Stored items
=-=-=

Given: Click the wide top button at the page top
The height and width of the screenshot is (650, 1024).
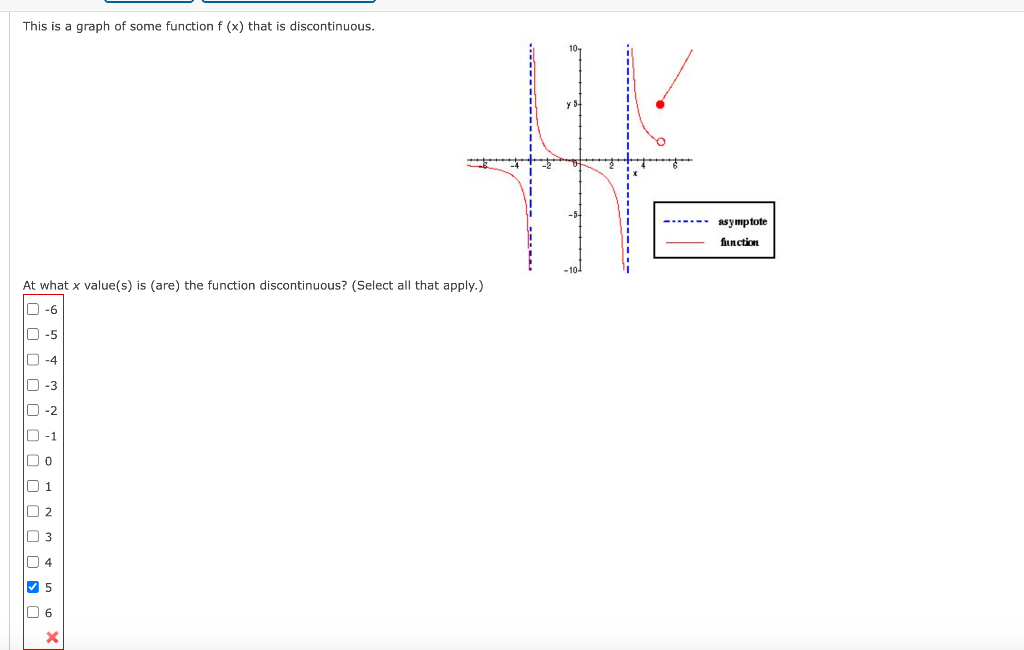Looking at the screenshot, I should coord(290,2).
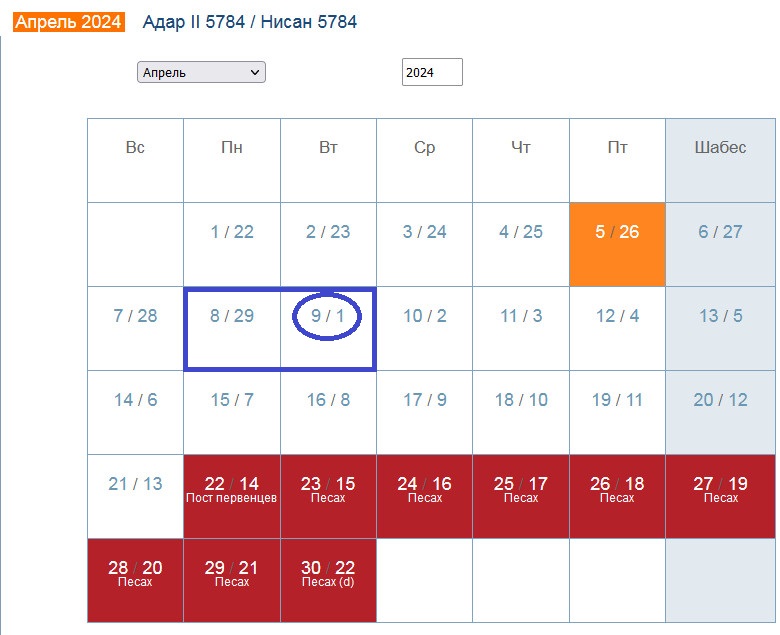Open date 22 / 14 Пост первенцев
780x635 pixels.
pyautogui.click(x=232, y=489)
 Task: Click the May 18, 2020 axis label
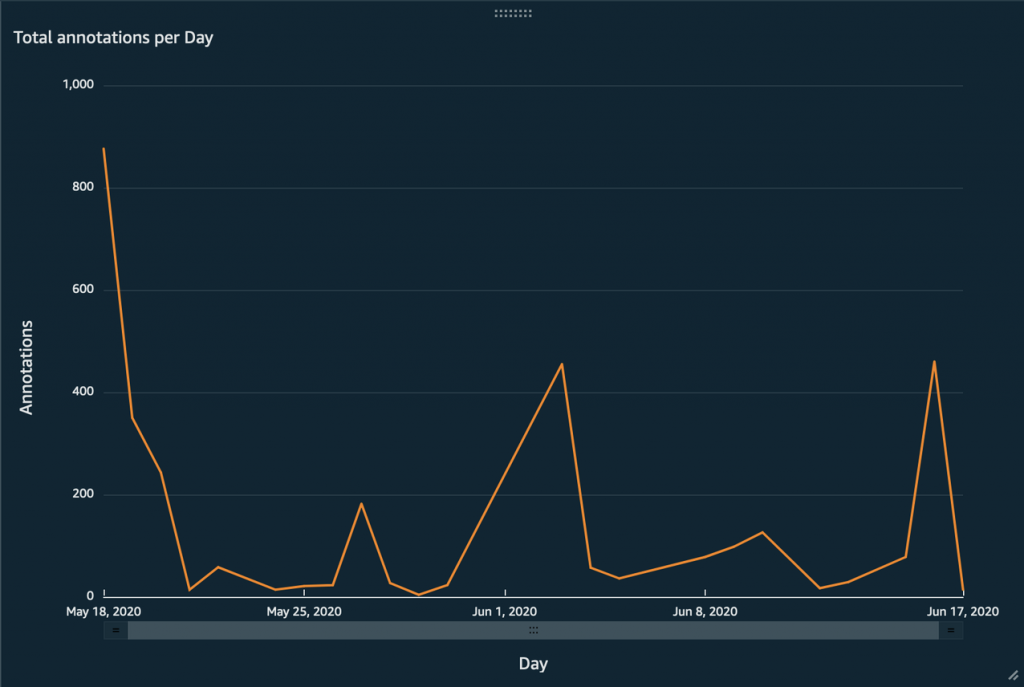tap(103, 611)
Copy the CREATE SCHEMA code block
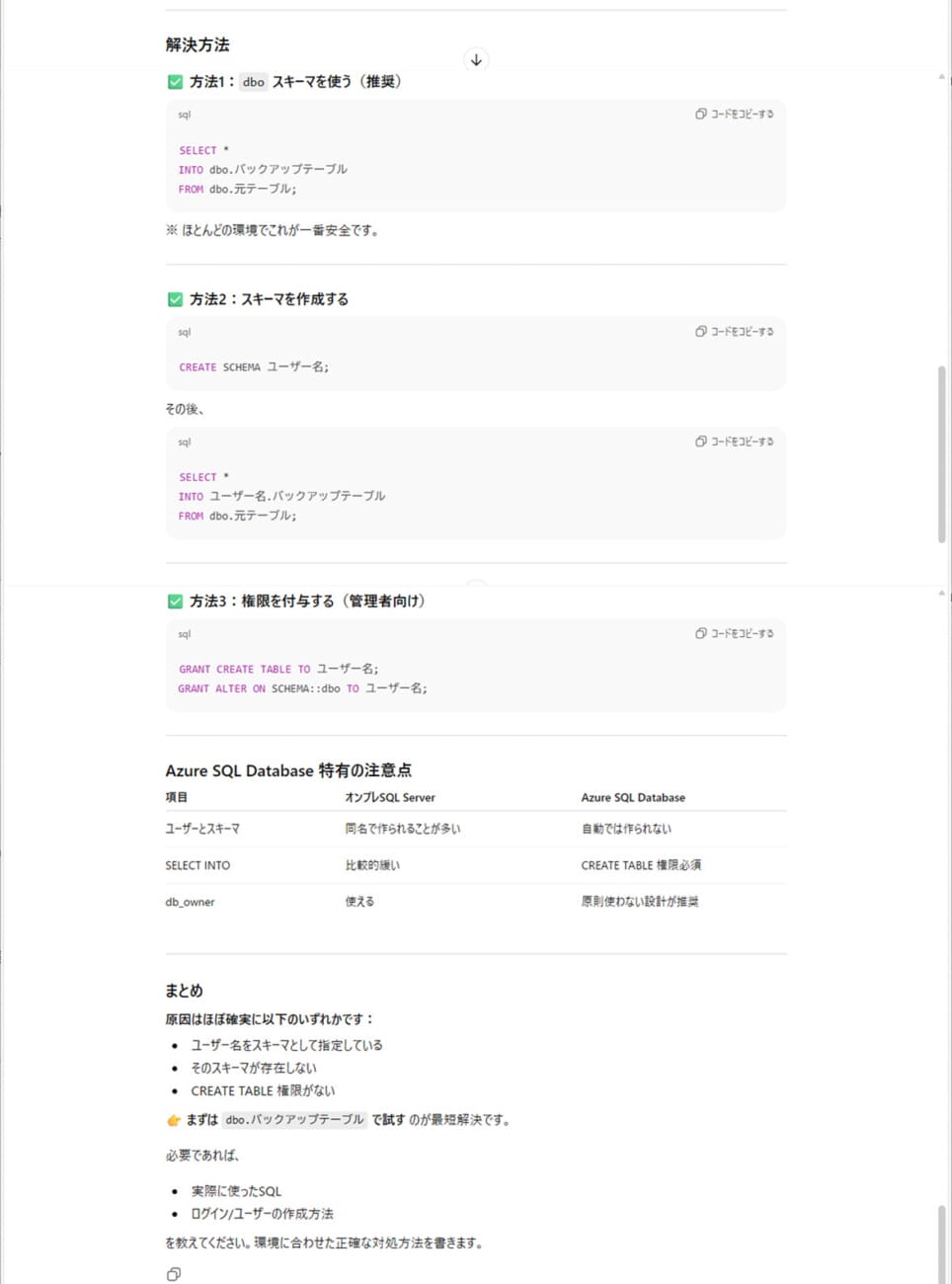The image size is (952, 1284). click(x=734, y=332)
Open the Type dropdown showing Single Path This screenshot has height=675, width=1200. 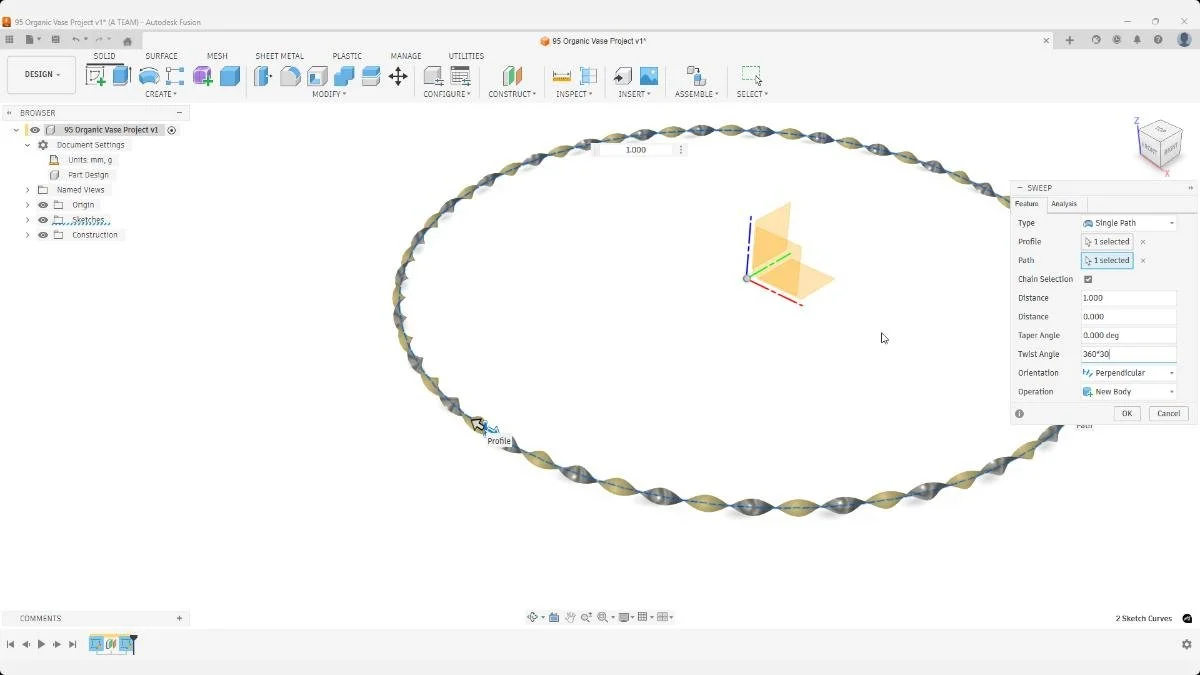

=-=-=

Retype each line of the records exactly as it reads; no pictures belong in the copy.

→ RESPONSE:
Given: Click the wide top button at the page top
The height and width of the screenshot is (650, 1024).
Looking at the screenshot, I should coord(290,2).
Open date 22 / 14 Пост первенцев
780x635 pixels.
pyautogui.click(x=232, y=489)
 Task: Click the May 18, 2020 axis label
tap(103, 611)
Copy the CREATE SCHEMA code block
The image size is (952, 1284). click(x=734, y=332)
Open the Type dropdown showing Single Path This screenshot has height=675, width=1200. 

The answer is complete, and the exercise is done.